Çatışma kaçınılmaz değildi. Kürtaj evrensel çekişme noktalarıyla -din ve cinsiyet, toplumsal cinsiyet ve özerklik, yaşam ve ölüm- yükleniyorsa, hiçbir ülkeyi Amerika Birleşik Devletleri kadar bölmemiştir. Ve 1975’e gelindiğinde, 7-2 kararının açıklanmasından iki yıl sonra, Roe o kadar az tepkiye yol açmıştı ki, kararın ardından yüksek mahkemeye atanan ilk yargıç olan John Paul Stevens’a onay duruşmasında bu konudaki görüşü bile sorulmadı. .
Bazılarının yaptığı gibi, bu ülkede kürtaj konusundaki tüm ayrımcılığı yasalardan ziyade mahkemeler aracılığıyla kürtaj politikamızı oluşturmamıza bağlamak çok basit. Sorunun her iki tarafındaki liderler, Amerikan karakterinin gerilimlerini -bireyciliğimiz ve feminizmimiz, dindarlığımız ve sekse karşı muhafazakar tutumlarımızdan- yararlanarak konuyu siyasi çıkar için siyasallaştırmaya çalıştılar.

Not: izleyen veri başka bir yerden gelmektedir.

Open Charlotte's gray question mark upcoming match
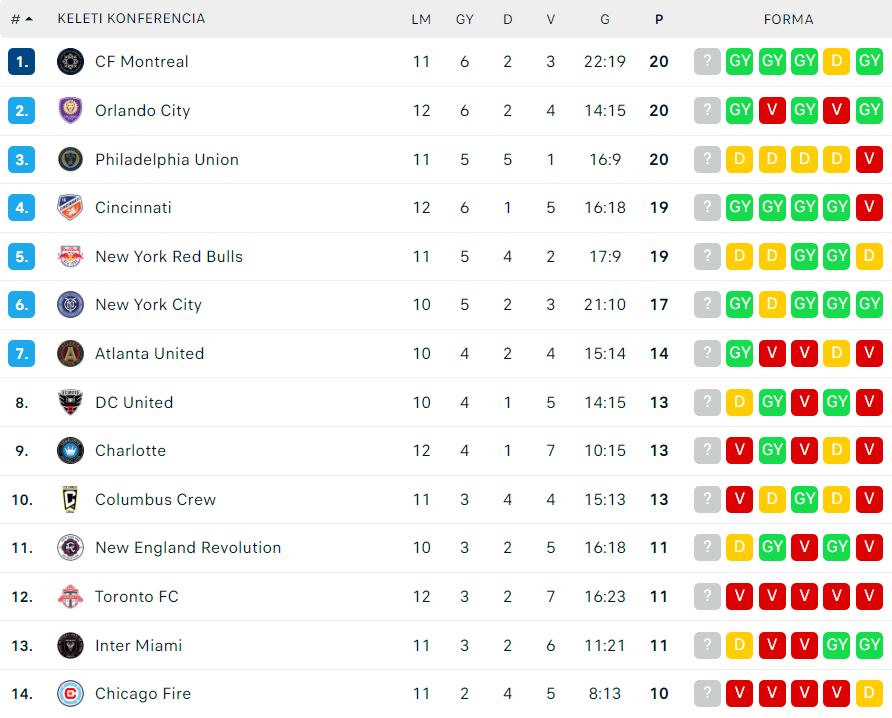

Sonuç olarak, Roe kararından yarım yüzyıl sonra, şimdi kendimizi o kadar bölünmüş halde buluyoruz ki, feminist yazar Katha Pollitt’in gözlemlediği gibi, “kürtaj, insanların sadece kendi fikirlerine değil, aynı zamanda kendi fikirlerine sahip oldukları konulardan biri olarak nitelendiriliyor. kendi gerçekleri.” Gerçekten de Amerika Birleşik Devletleri’nde kürtaj bilimi bile tartışma konusu. Kürtaj yaptırmak bir kadının duygusal olarak incinmesine neden olur mu? Hamileliğin hangi noktasında bir fetüs ağrı hissetmeye başlar? Büyük ölçüde kime sorduğunuza bağlı.
Bu noktaya nasıl geldiğimizi anlamamıza yardımcı olmak için, burada 10 kitaplık bir liste var – beşi Amerika’da kürtajın meşru, siyasi ve sosyal temellerini inceleyen, ardından Roe’dan bu yana kürtajın kapsadığı her şeyi araştıran beş kitap: şiddet meseleleri ve damgalama, politika ve ırk, tıp ve hukuk, felsefe ve tıp.
1978
‘Amerika’da Kürtaj: Ulusal Politikanın Kökenleri ve Evrimi’, James C. Mohr
Kökleri 19. yüzyıla dayanan bu paha biçilmez kitap, Amerikan kürtaj karşıtı yasalarının temel tarihidir. Daha sonra yasallaştırılması için verilen mücadeleyi anlamak için gerekli olan kürtajın nasıl ve neden suç haline getirildiğini inceliyor.
1994
‘Özgürlük ve Cinsellik: Mahremiyet Hakkı ve Roe v. Wade’in Yapımı,’ David Garrow
Her hareketin kendi kesin tarihine ihtiyacı vardır. Ve bu büyük kitap, Roe’da doruğa ulaşan üreme hakları için yarım yüzyıllık mücadelede metodik bir şekilde ilerlerken hem ayrıntı hem de kapsam sunuyor. Kitap anıtsal olduğu kadar titiz.
2010
Linda Greenhouse ve Reva Siegel’den “Roe v. Wade’den Önce: Yüksek Mahkeme Kararından Önce Kürtaj Tartışmasını Şekillendiren Sesler”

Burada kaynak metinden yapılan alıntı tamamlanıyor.